→ **Recorded data**:
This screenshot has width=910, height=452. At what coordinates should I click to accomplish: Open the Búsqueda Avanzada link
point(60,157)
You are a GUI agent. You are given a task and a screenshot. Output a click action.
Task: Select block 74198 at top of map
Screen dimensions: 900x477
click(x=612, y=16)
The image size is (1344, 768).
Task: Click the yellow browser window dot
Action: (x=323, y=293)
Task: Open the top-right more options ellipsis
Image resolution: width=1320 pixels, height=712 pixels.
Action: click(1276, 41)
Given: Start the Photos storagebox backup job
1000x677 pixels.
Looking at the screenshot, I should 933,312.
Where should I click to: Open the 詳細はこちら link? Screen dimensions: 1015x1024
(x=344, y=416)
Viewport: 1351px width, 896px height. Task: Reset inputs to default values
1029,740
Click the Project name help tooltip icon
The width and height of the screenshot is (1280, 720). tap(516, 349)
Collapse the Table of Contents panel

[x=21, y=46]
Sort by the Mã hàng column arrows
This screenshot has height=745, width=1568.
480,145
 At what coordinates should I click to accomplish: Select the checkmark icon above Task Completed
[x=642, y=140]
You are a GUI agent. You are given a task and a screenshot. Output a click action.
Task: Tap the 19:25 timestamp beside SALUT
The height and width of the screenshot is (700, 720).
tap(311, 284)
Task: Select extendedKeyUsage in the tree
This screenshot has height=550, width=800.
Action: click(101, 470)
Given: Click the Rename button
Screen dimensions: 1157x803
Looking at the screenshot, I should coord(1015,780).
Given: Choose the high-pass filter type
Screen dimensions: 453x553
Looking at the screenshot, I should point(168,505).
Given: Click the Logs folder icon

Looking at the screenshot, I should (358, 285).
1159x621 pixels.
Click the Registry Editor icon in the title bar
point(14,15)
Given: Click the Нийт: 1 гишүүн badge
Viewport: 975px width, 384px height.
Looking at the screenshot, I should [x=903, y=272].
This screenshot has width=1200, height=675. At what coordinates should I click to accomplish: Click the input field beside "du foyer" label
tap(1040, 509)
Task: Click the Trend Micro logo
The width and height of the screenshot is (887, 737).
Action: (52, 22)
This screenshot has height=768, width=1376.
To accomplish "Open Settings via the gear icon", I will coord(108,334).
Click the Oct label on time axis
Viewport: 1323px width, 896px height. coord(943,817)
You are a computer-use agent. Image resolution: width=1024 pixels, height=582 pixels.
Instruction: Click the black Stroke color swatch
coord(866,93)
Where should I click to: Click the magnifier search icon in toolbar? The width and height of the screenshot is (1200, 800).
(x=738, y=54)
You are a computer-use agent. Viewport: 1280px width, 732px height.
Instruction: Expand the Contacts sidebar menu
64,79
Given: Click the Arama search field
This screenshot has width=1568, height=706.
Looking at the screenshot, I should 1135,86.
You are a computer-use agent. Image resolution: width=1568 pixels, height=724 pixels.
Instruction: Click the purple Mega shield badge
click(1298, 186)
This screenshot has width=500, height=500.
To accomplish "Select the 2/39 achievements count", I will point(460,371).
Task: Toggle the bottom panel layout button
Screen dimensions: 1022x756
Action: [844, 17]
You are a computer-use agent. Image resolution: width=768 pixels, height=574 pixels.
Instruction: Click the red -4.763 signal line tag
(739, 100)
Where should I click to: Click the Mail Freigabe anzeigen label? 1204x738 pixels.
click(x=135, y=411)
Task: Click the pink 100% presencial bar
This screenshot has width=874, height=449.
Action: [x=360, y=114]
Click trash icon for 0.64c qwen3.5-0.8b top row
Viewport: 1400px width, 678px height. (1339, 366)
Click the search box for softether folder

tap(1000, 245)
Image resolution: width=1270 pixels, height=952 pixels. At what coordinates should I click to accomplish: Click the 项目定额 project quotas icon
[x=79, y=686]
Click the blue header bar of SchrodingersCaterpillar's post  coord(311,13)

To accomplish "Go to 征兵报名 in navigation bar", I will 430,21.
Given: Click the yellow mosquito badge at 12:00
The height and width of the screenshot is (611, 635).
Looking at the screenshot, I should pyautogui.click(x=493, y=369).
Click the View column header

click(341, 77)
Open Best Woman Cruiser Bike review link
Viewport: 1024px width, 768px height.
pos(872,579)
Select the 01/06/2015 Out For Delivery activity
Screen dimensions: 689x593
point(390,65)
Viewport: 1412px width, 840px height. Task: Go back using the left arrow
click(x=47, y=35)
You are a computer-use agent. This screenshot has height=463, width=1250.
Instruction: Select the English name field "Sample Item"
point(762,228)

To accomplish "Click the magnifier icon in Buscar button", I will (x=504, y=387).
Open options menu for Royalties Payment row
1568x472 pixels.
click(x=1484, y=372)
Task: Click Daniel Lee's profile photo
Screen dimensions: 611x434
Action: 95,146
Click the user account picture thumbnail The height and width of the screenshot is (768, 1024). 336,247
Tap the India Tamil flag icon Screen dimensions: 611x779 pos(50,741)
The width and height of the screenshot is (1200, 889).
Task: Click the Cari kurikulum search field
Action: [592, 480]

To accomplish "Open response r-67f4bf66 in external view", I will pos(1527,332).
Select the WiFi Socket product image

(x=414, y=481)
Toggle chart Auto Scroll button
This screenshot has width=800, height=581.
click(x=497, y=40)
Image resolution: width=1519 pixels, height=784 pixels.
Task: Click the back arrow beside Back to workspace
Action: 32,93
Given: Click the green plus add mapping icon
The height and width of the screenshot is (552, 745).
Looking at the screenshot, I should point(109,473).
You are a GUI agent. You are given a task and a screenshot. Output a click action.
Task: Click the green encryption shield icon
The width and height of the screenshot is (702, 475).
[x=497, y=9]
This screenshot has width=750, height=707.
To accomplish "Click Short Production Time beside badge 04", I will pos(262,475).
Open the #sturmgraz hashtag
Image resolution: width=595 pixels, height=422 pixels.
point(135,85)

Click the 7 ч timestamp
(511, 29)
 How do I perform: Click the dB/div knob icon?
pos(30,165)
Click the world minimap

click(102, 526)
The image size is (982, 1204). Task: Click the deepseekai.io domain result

→ **Exercise instructions**:
When a line among the entries contains "computer", pull that line out.

→ **Exercise solution**:
You are a computer-use agent. Image resolution: width=1024 pixels, height=582 pixels.
You are a computer-use agent. Viewport: 1280px width, 732px height.
You are a computer-use agent. Image resolution: width=1568 pixels, height=724 pixels.
You are a computer-use agent. Image resolution: width=768 pixels, height=574 pixels.
You are a computer-use agent. This screenshot has height=463, width=1250.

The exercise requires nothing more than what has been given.